Saved data entries:
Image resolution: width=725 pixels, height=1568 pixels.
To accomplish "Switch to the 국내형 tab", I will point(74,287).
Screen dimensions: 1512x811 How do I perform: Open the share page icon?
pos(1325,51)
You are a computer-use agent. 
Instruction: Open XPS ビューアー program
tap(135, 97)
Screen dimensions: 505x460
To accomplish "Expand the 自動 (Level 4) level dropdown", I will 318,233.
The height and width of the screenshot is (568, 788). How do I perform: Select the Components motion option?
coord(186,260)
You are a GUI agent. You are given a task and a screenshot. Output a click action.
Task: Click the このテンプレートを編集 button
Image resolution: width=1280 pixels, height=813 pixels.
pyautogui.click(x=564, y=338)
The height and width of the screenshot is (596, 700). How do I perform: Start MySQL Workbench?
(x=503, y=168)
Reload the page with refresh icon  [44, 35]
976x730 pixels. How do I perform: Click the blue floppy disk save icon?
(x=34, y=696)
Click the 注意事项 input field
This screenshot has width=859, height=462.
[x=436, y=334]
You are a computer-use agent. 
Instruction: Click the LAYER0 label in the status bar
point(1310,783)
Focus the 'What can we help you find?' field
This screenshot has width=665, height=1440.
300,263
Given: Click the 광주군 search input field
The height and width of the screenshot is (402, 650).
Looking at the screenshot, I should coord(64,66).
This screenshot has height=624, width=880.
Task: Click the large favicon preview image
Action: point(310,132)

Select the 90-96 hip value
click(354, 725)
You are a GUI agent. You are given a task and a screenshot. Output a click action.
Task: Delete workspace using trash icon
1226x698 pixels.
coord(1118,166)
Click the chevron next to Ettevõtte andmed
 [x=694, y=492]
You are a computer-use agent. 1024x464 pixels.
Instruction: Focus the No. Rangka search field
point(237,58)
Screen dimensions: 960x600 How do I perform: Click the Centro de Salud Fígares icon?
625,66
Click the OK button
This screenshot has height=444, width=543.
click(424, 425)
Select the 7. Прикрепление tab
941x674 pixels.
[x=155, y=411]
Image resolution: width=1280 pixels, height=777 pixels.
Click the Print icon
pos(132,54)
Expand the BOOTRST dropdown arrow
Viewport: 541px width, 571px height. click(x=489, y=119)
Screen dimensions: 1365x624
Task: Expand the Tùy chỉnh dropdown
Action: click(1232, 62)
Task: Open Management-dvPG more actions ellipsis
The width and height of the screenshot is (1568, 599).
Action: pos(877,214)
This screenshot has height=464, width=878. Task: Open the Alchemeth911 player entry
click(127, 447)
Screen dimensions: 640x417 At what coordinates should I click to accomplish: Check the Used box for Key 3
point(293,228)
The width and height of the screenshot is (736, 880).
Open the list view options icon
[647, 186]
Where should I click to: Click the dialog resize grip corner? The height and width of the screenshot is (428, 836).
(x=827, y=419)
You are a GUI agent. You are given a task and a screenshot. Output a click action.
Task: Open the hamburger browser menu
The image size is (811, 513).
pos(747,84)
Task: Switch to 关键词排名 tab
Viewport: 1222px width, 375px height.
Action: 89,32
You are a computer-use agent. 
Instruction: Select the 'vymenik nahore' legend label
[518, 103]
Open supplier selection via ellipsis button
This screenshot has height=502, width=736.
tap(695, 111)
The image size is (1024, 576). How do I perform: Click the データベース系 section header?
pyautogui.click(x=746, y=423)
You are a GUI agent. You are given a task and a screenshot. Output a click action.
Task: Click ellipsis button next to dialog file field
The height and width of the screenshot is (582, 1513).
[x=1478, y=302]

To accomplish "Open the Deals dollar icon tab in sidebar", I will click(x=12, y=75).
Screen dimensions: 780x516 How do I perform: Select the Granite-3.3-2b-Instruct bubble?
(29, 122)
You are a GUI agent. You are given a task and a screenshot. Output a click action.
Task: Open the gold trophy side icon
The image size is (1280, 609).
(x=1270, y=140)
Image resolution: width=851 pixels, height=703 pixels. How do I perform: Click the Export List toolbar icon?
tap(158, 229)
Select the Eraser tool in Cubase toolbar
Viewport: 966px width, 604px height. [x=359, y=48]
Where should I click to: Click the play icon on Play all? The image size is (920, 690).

▶ [TRY IT]: Write down, word for word, the lines above from the one containing "Task: Click the このテンプレートを編集 button" through the one containing "Task: Delete workspace using trash icon", both ends included.

▶ [ANSWER SPACE]:
Task: Click the このテンプレートを編集 button
Image resolution: width=1280 pixels, height=813 pixels.
pyautogui.click(x=564, y=338)
The height and width of the screenshot is (596, 700). How do I perform: Start MySQL Workbench?
(x=503, y=168)
Reload the page with refresh icon  [44, 35]
976x730 pixels. How do I perform: Click the blue floppy disk save icon?
(x=34, y=696)
Click the 注意事项 input field
This screenshot has width=859, height=462.
[x=436, y=334]
You are a computer-use agent. 
Instruction: Click the LAYER0 label in the status bar
point(1310,783)
Focus the 'What can we help you find?' field
This screenshot has width=665, height=1440.
300,263
Given: Click the 광주군 search input field
The height and width of the screenshot is (402, 650).
Looking at the screenshot, I should coord(64,66).
This screenshot has height=624, width=880.
Task: Click the large favicon preview image
Action: point(310,132)

Select the 90-96 hip value
click(354, 725)
You are a GUI agent. You are given a task and a screenshot. Output a click action.
Task: Delete workspace using trash icon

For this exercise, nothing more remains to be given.